If he has his way, the photo opportunity will not be Valdez's last brush with the business.

In fulfillment of a boyhood dream, he was recently accepted to the UCLA School of Theater, Film, and Television. Filmmaking has been in his blood since growing up in San Diego, he said, when he cut and spliced together the family movies or later working in a movie theater, ripping tickets, manning the concessions and finally, graduating up to the booth to see "how things work behind the scenes."

He matriculates at UCLA as a junior in September, which is also his ETS month, but will take 71 days terminal leave to prepare for his next two years of concentrated film study.

Lori Johnson, the education specialist who worked with Valdez at Stone Education Center on Joint Base Lewis-McChord, said he has reason to be proud of his admission to such a selective program. Johnson assisted with the application process and throughout his associate degree studies with Pierce College. He earned one of only 15 transfer slots per year to the school. Only 8.4 percent of 3,688 applicants were recently admitted.

"According to the 'Princeton Review/Gourman Report,'" the school's Web site says, "the undergraduate programs in (theater), film, and television are ranked first out of 500 nationally, while the graduate programs are usually found within the top three, according to the 'U.S. News & World Report.'"

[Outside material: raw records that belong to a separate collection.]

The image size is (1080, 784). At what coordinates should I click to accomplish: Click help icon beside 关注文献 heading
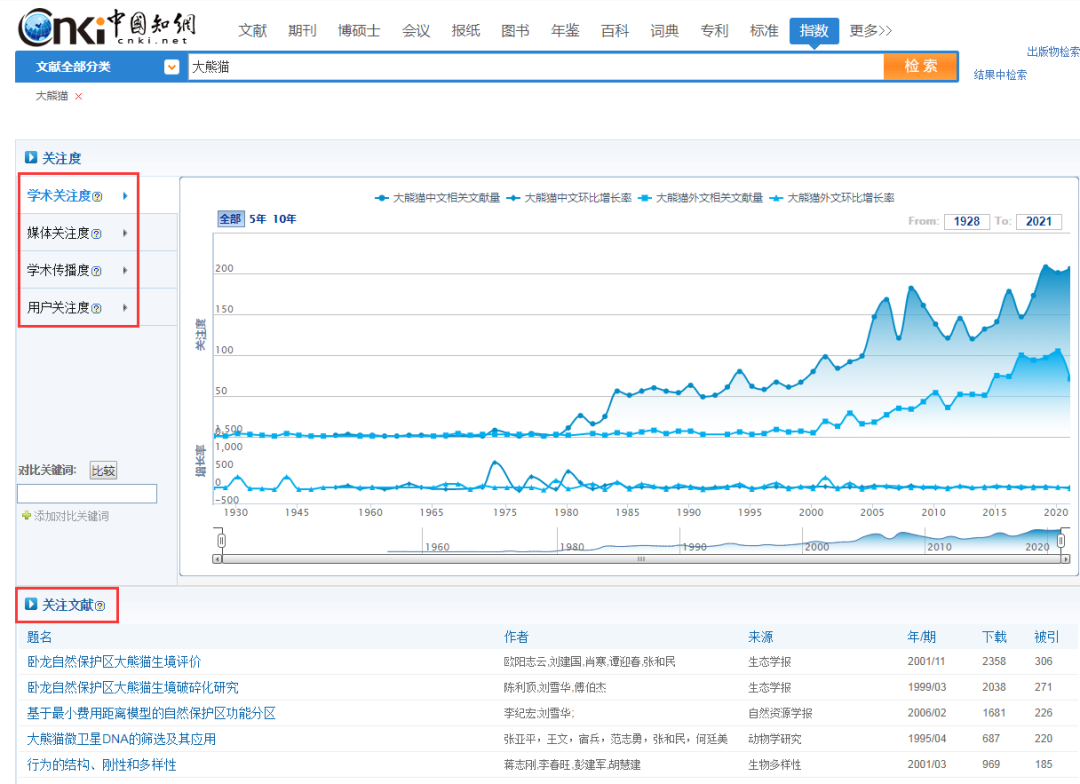pos(100,606)
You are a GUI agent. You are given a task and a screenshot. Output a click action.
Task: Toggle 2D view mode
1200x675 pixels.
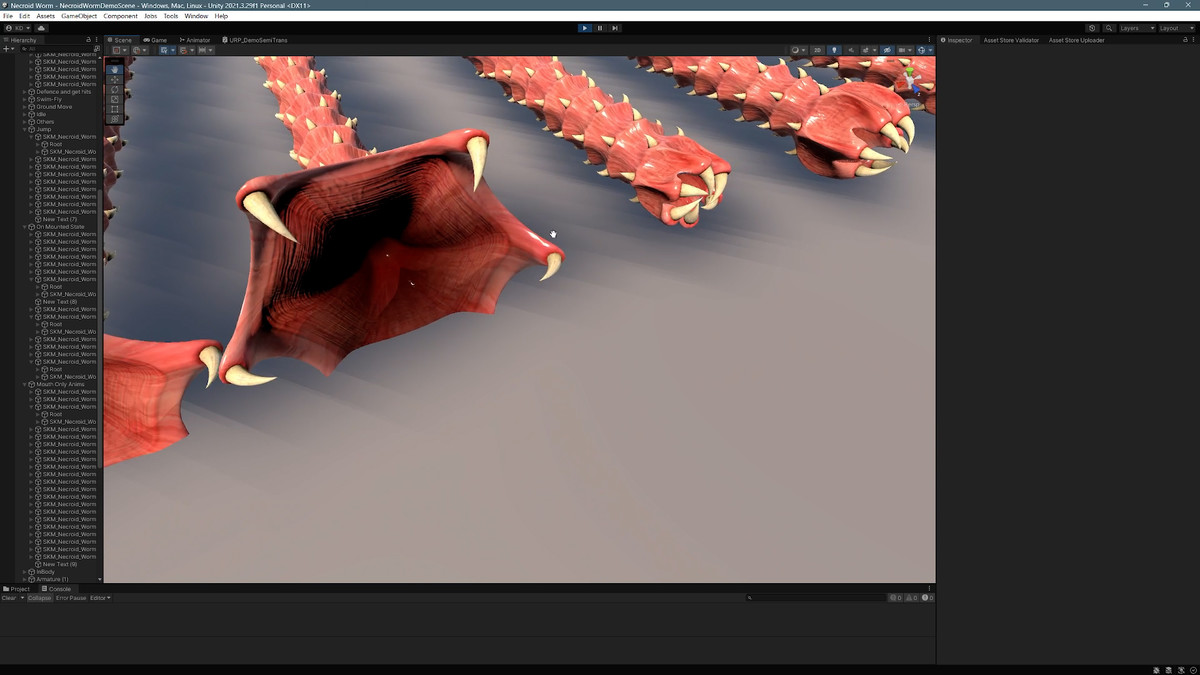point(817,50)
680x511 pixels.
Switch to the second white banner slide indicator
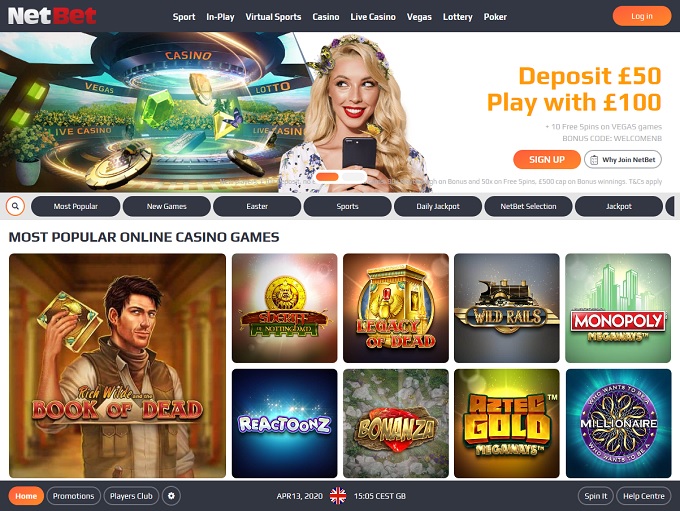[353, 177]

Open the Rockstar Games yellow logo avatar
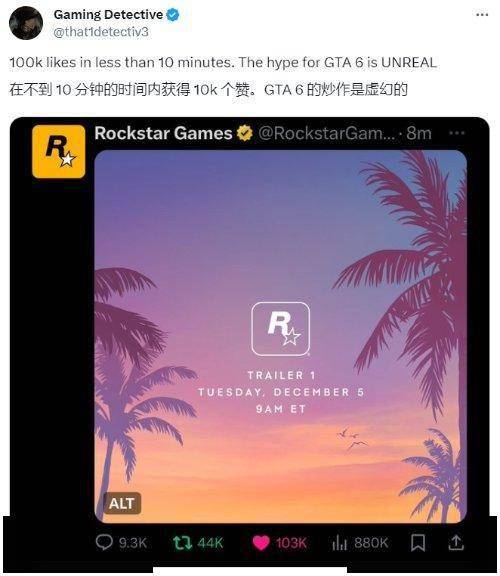[58, 151]
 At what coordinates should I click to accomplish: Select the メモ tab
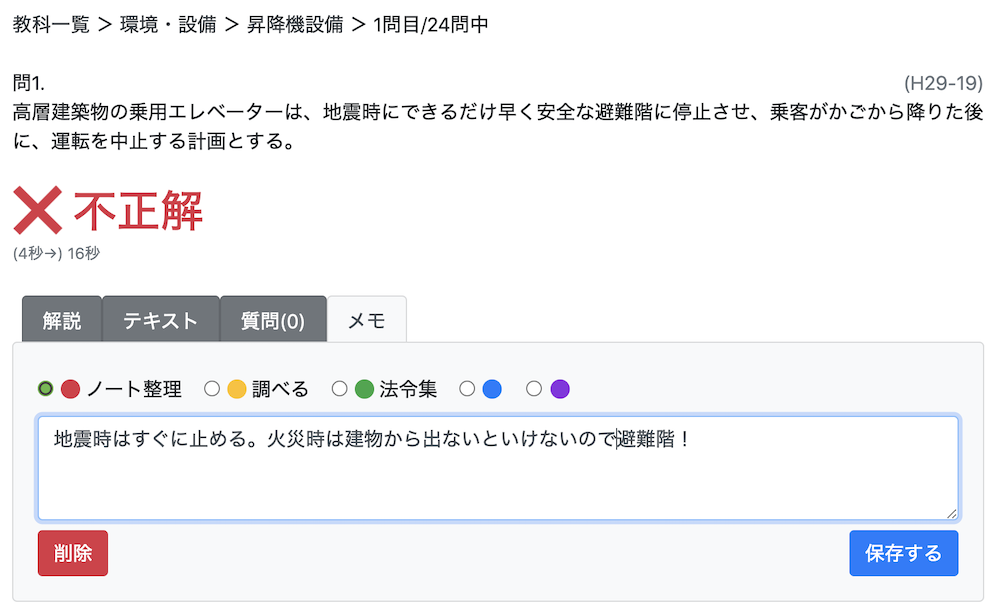click(x=366, y=321)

Valdez's achievement is good for morale among the staff, Johnson said, as well as the students and faculty at all the schools hosted by "Stone Ed."

"We see a lot of people who graduate, go on and get other degrees," she said. "We see them every once in a while, but getting into one as picky as this one is, that's (special)."

Apart from submitting a transcript and flying to Los Angeles for a personal interview, Valdez wrote three papers - a personal history, a critical essay about a film (his discussed "Dirty Harry") and a creative writing sample (about a Soldier).

"I was crazily excited when I found out I had gotten accepted," he said. "When I went to the campus and took the tour, I felt like 'This is where I belong.' I knew I wanted to major in film and be a great film editor."

His aspirations sounded impractical to his parents at first, Valdez said, who cautioned him to have a plan for his future. In that, he was way ahead of them.

He said he will likely start out doing darkroom editing unless he gets lucky by "getting noticed" early. UCLA students demonstrate their skills with senior projects entered in film festivals, screened annually at Geffen Playhouse on campus. People in the industry are known to attend, on the hunt for young talent.

"You have to stay within a budget and you work with some other people and build your story," he said. "That's how you're noticed ... I always hear that a lot of this industry is about who you know unless you're very good."

As motivated as he is now to make his name in filmmaking, Valdez admits he wasn't ready to follow his dreams immediately after high school. The Army helped him mature and provided him the opportunity to earn his associate degree.

"Even though it was my family's goal that I go to college, I wouldn't have been ready," he said. "It would have been too new, partying like crazy, grades slipping, instead of the 3.337 I have. The Army gave me that extra time to grow up a little. If it weren't for the Army, I wouldn't be able to go."

His time in uniform has helped him build momentum and set a direction. Those around him at the education center are confident Valdez's drive and enthusiasm set him up for success.

"I think he'll do well," Johnson said. "He seems to be raring to go, ready to get out of the Army and start this new career. I'm going to be watching the credits to see if his name comes up ... (I told him) you've got to recognize Joint Base Lewis-McChord education when you win your first Golden Globe, Emmy or Oscar."

Don Kramer is a reporter with Joint Base Lewis-McChord's weekly newspaper, the Northwest Guardian.